Task prompt: Transcribe the entries below exactly.

□ □ □ □ □

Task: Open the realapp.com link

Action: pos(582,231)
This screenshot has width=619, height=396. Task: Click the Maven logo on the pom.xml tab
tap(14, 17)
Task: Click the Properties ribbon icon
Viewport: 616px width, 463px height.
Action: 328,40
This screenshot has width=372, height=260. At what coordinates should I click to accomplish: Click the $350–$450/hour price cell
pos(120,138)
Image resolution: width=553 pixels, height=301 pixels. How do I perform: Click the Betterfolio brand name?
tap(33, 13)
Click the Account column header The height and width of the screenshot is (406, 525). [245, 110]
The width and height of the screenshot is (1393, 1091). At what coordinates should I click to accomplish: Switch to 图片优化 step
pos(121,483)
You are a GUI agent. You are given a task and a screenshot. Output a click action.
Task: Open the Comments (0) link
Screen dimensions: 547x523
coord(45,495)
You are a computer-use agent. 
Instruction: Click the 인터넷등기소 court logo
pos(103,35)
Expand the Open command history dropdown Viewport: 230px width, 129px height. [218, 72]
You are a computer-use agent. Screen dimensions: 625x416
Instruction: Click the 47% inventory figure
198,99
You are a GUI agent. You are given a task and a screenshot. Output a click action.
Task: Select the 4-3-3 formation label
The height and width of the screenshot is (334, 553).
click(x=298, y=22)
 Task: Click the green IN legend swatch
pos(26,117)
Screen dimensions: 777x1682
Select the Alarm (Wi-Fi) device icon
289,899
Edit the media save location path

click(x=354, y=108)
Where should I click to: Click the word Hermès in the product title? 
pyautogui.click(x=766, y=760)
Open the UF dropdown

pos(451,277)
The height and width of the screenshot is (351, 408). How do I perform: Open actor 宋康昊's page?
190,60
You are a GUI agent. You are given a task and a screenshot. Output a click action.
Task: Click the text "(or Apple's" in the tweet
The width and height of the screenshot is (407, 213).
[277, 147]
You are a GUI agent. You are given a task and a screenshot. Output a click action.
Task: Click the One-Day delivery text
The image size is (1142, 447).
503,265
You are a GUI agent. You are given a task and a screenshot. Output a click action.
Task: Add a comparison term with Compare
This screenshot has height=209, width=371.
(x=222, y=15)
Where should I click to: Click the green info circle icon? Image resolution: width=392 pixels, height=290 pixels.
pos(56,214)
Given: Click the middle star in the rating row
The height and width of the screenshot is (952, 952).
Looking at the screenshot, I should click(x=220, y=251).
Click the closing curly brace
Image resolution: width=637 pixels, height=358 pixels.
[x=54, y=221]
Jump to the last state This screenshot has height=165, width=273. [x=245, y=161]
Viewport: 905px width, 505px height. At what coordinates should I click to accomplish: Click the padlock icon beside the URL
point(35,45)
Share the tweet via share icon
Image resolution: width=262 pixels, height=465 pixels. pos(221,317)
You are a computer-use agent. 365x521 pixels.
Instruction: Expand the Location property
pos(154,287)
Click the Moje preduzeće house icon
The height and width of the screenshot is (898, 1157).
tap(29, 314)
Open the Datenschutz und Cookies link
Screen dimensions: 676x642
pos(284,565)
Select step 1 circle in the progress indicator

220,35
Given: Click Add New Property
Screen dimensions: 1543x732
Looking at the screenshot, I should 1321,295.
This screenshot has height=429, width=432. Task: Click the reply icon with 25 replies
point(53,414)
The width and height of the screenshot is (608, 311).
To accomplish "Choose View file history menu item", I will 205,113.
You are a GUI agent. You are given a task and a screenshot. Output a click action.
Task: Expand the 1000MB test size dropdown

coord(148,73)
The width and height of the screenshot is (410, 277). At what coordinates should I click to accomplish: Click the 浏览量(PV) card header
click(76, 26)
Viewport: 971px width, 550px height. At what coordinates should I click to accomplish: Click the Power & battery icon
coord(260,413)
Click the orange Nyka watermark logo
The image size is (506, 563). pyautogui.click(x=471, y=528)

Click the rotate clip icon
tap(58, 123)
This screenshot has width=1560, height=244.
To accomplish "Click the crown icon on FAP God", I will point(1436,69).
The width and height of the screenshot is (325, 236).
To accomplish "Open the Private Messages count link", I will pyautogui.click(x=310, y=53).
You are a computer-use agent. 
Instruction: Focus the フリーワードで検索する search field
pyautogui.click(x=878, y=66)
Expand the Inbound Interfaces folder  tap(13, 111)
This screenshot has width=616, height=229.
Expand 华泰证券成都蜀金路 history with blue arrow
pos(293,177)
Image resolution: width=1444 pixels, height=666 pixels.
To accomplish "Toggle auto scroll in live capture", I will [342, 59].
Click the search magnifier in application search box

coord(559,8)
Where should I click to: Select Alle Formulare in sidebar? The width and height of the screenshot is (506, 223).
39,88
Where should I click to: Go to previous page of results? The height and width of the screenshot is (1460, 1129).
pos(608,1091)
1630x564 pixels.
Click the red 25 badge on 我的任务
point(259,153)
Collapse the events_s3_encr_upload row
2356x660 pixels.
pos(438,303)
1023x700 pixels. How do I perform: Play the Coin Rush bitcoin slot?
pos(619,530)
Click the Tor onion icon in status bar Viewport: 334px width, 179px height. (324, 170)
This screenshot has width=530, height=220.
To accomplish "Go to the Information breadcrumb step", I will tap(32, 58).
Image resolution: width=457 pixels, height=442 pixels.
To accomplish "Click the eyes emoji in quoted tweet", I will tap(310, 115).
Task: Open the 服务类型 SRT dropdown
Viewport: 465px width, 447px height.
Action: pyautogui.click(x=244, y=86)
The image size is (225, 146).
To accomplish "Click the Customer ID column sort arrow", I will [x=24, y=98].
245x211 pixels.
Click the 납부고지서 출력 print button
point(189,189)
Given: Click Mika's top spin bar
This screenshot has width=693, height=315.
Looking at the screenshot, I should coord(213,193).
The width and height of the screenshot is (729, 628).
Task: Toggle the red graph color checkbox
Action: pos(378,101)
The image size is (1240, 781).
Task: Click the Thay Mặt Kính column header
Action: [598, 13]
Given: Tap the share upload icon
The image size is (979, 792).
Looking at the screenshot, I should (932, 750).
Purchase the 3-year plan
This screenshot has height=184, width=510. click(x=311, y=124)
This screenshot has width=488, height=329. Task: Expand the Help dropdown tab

□ □ □ □ □

Written reply:
Task: Open the realapp.com link

Action: pos(582,231)
This screenshot has width=619, height=396. Task: Click the Maven logo on the pom.xml tab
tap(14, 17)
Task: Click the Properties ribbon icon
Viewport: 616px width, 463px height.
Action: 328,40
This screenshot has width=372, height=260. At what coordinates should I click to accomplish: Click the $350–$450/hour price cell
pos(120,138)
Image resolution: width=553 pixels, height=301 pixels. How do I perform: Click the Betterfolio brand name?
tap(33, 13)
Click the Account column header The height and width of the screenshot is (406, 525). [245, 110]
The width and height of the screenshot is (1393, 1091). At what coordinates should I click to accomplish: Switch to 图片优化 step
pos(121,483)
You are a GUI agent. You are given a task and a screenshot. Output a click action.
Task: Open the Comments (0) link
Screen dimensions: 547x523
coord(45,495)
You are a computer-use agent. 
Instruction: Click the 인터넷등기소 court logo
pos(103,35)
Expand the Open command history dropdown Viewport: 230px width, 129px height. [218, 72]
You are a computer-use agent. Screen dimensions: 625x416
Instruction: Click the 47% inventory figure
198,99
You are a GUI agent. You are given a task and a screenshot. Output a click action.
Task: Select the 4-3-3 formation label
The height and width of the screenshot is (334, 553).
click(x=298, y=22)
 Task: Click the green IN legend swatch
pos(26,117)
Screen dimensions: 777x1682
Select the Alarm (Wi-Fi) device icon
289,899
Edit the media save location path

click(x=354, y=108)
Where should I click to: Click the word Hermès in the product title? 
pyautogui.click(x=766, y=760)
Open the UF dropdown

pos(451,277)
The height and width of the screenshot is (351, 408). How do I perform: Open actor 宋康昊's page?
190,60
You are a GUI agent. You are given a task and a screenshot. Output a click action.
Task: Click the text "(or Apple's" in the tweet
The width and height of the screenshot is (407, 213).
[277, 147]
You are a GUI agent. You are given a task and a screenshot. Output a click action.
Task: Click the One-Day delivery text
The image size is (1142, 447).
503,265
You are a GUI agent. You are given a task and a screenshot. Output a click action.
Task: Add a comparison term with Compare
This screenshot has height=209, width=371.
(x=222, y=15)
Where should I click to: Click the green info circle icon? Image resolution: width=392 pixels, height=290 pixels.
pos(56,214)
Given: Click the middle star in the rating row
The height and width of the screenshot is (952, 952).
Looking at the screenshot, I should click(x=220, y=251).
Click the closing curly brace
Image resolution: width=637 pixels, height=358 pixels.
[x=54, y=221]
Jump to the last state This screenshot has height=165, width=273. [x=245, y=161]
Viewport: 905px width, 505px height. At what coordinates should I click to accomplish: Click the padlock icon beside the URL
point(35,45)
Share the tweet via share icon
Image resolution: width=262 pixels, height=465 pixels. pos(221,317)
You are a computer-use agent. 365x521 pixels.
Instruction: Expand the Location property
pos(154,287)
Click the Moje preduzeće house icon
The height and width of the screenshot is (898, 1157).
tap(29, 314)
Open the Datenschutz und Cookies link
Screen dimensions: 676x642
pos(284,565)
Select step 1 circle in the progress indicator

220,35
Given: Click Add New Property
Screen dimensions: 1543x732
Looking at the screenshot, I should 1321,295.
This screenshot has height=429, width=432. Task: Click the reply icon with 25 replies
point(53,414)
The width and height of the screenshot is (608, 311).
To accomplish "Choose View file history menu item", I will 205,113.
You are a GUI agent. You are given a task and a screenshot. Output a click action.
Task: Expand the 1000MB test size dropdown

coord(148,73)
The width and height of the screenshot is (410, 277). At what coordinates should I click to accomplish: Click the 浏览量(PV) card header
click(76, 26)
Viewport: 971px width, 550px height. At what coordinates should I click to accomplish: Click the Power & battery icon
coord(260,413)
Click the orange Nyka watermark logo
The image size is (506, 563). pyautogui.click(x=471, y=528)

Click the rotate clip icon
tap(58, 123)
This screenshot has width=1560, height=244.
To accomplish "Click the crown icon on FAP God", I will point(1436,69).
The width and height of the screenshot is (325, 236).
To accomplish "Open the Private Messages count link", I will pyautogui.click(x=310, y=53).
You are a computer-use agent. 
Instruction: Focus the フリーワードで検索する search field
pyautogui.click(x=878, y=66)
Expand the Inbound Interfaces folder  tap(13, 111)
This screenshot has width=616, height=229.
Expand 华泰证券成都蜀金路 history with blue arrow
pos(293,177)
Image resolution: width=1444 pixels, height=666 pixels.
To accomplish "Toggle auto scroll in live capture", I will [342, 59].
Click the search magnifier in application search box

coord(559,8)
Where should I click to: Select Alle Formulare in sidebar? The width and height of the screenshot is (506, 223).
39,88
Where should I click to: Go to previous page of results? The height and width of the screenshot is (1460, 1129).
pos(608,1091)
1630x564 pixels.
Click the red 25 badge on 我的任务
point(259,153)
Collapse the events_s3_encr_upload row
2356x660 pixels.
pos(438,303)
1023x700 pixels. How do I perform: Play the Coin Rush bitcoin slot?
pos(619,530)
Click the Tor onion icon in status bar Viewport: 334px width, 179px height. (324, 170)
This screenshot has width=530, height=220.
To accomplish "Go to the Information breadcrumb step", I will tap(32, 58).
Image resolution: width=457 pixels, height=442 pixels.
To accomplish "Click the eyes emoji in quoted tweet", I will tap(310, 115).
Task: Open the 服务类型 SRT dropdown
Viewport: 465px width, 447px height.
Action: pyautogui.click(x=244, y=86)
The image size is (225, 146).
To accomplish "Click the Customer ID column sort arrow", I will [x=24, y=98].
245x211 pixels.
Click the 납부고지서 출력 print button
point(189,189)
Given: Click Mika's top spin bar
This screenshot has width=693, height=315.
Looking at the screenshot, I should coord(213,193).
The width and height of the screenshot is (729, 628).
Task: Toggle the red graph color checkbox
Action: pos(378,101)
The image size is (1240, 781).
Task: Click the Thay Mặt Kính column header
Action: [598, 13]
Given: Tap the share upload icon
The image size is (979, 792).
Looking at the screenshot, I should (932, 750).
Purchase the 3-year plan
This screenshot has height=184, width=510. click(x=311, y=124)
This screenshot has width=488, height=329. Task: Expand the Help dropdown tab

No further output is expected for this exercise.